Creating the information is the whole process before it. Sometimes needing a lot of corrections and assumptions. ETL datacleansing and verfifyng requiring a lot by specialst. It is the focus of the BI world by Kimball/Immon. The data is duplicated a lot as te goal is quick retrieval visualisation.
Running on multiple computers is indicated as a ditributed DBMS. Duplicating data for retrieval should be an possiblity. The difficulties of Acid with distributed system to be avoided.
The whole concept of duplicating data and optimizing data-access for fast retrieval is that was the initator of HADOOP. The promise of relative cheap hardware with a lot duplicates servering as fast as possible the data (caching as much as possible in memory). Some evolutions with this approach are the commercials with in-memory analytics - visual analytics.
When the effort for the ETL building the DWH (cubes) could be eliminated (no IT staff anymore), doing "self service BI" it could change the OLAP approach completely.
Vincent, if your goal is to just eliminate the join clauses in the select statement, then you can remove the joins and write the selection(the join) criteria in the where clause. And of course, you would have to be sure that you have indexes and caching set properly on the database.
I am of the opinion to do as little as possible in SQL (just enough to retrieve the data) and then pass the data into a hadoop(or MPI, or PVM) based application to do the number crunching. The language of my choice would be C.
In general, the rule of thumb is to "bring algorithms close to data". The approach you describe does not scale, especially to terabyte+ dataset sizes
There are several standard benchmarks, and you can check out how various database server products are doing at http://www.tpc.org/tpcds/default.asp Historically, TPC-D was used as a standard benchmark for data warehousing. The TPC Web site says it is obsolete since 1999, but when I last worked on it at Dataupia and Infobright (in 2006 - 2009), vendors still actively competed in it. In any case, TPC-DS is its replacement. I mention this because if you look at the benchmark database schema and at the queries comprising the benchmarks, you will see the challenge and where the issues are coming from.
In a nutshell, if you look at the list of TPC-D benchmark query definitions, you will see several multi-table joins involving very large tables, joined on different fields. The queries are complex, with subqueries that cannot be rewritten into something else (e.g., correlated 'EXISTS' subqueries with self-joins, outer joins, and so on). Can you process such queries the way you describe it in memory if you have several multi-terabyte tables? The answer is no.

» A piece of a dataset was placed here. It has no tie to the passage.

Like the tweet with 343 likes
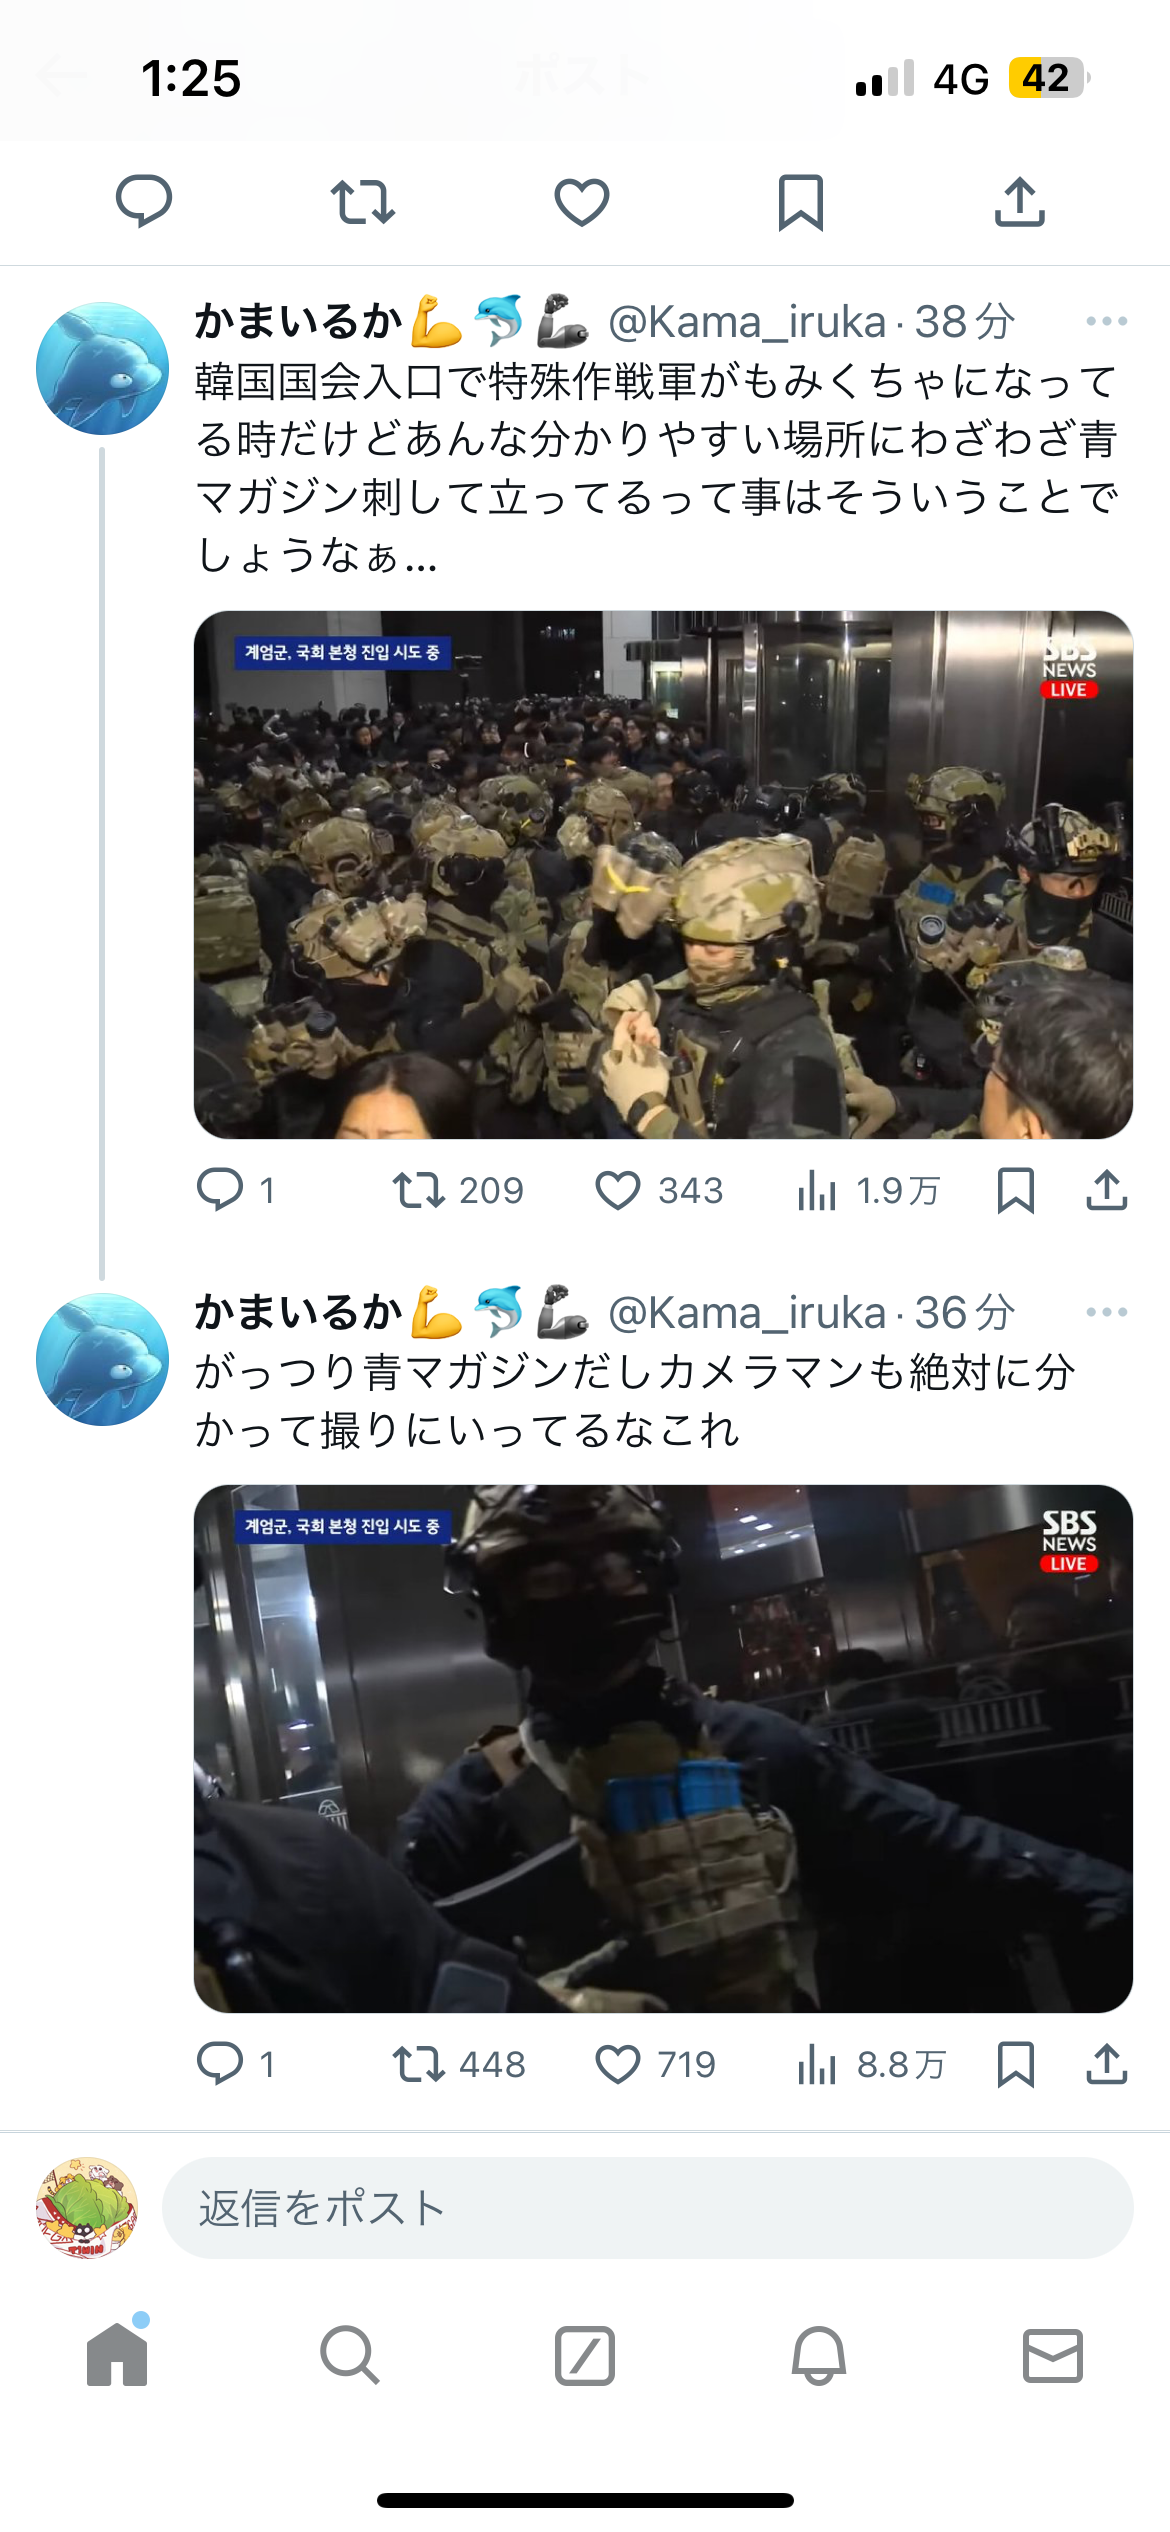1170x2532 pixels. pyautogui.click(x=659, y=1191)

There have been hundreds of person centuries of software engineering labor spent and thousands of research papers published on decision-support query processing. Most database products capable of processing such complex queries on multi-terabyte scale (up to 100 Tb or even larger) use a combination of sharding. bitmap indexing, and columnar. A shortlist of database server product names includes Exasol, Oracle, Sybase IQ, Netezza, Infobright, Vertica, Teradata (Kickfire), etc.
Sharding by itself does not solve the problem, because (i) join queries are processable within individual shards unless the tables are joined on the fields also used for sharding (Netezza and Dataupia used "data redistribution" message passing operations to allow fr sharding in such context); (ii) aggregation functions might not always be "grand-aggregated"; (iii) data might be skewed due to unbalanced loading and more importantly, as a result of applying local filters. These are some of the reasons why MapReduce is a BigData integration capability as opposed to a replacement for columnar databases (such as Infobright, Vertica, or Sybase IQ) as far as data warehousing is concerned.